BRIEF = Write out every line of the listing below word for word, leaving out the pictures.

(Screen grounding listing)
* begin *

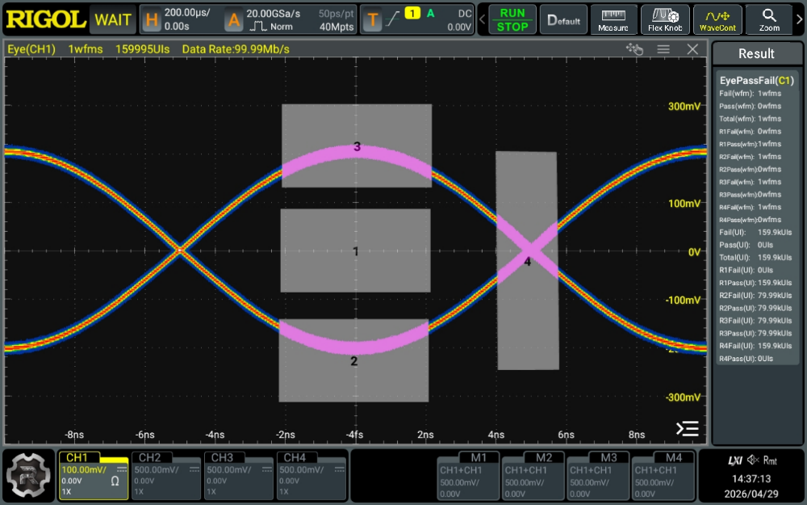
Task: Click the RIGOL gear home icon
Action: [29, 475]
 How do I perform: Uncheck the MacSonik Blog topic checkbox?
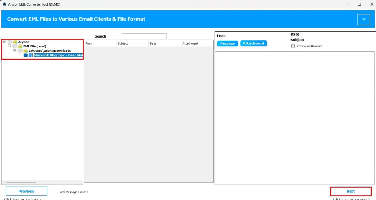coord(26,55)
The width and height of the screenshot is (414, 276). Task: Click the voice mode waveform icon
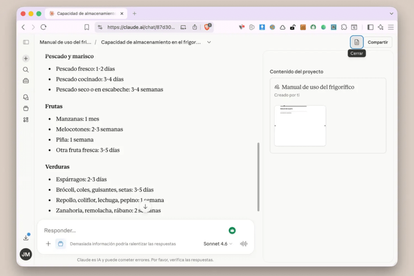244,244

* end *

TASK OUTPUT =
Task: Click the RIGOL gear home icon
Action: [29, 475]
 How do I perform: Uncheck the MacSonik Blog topic checkbox?
coord(26,55)
The width and height of the screenshot is (414, 276). Task: Click the voice mode waveform icon
244,244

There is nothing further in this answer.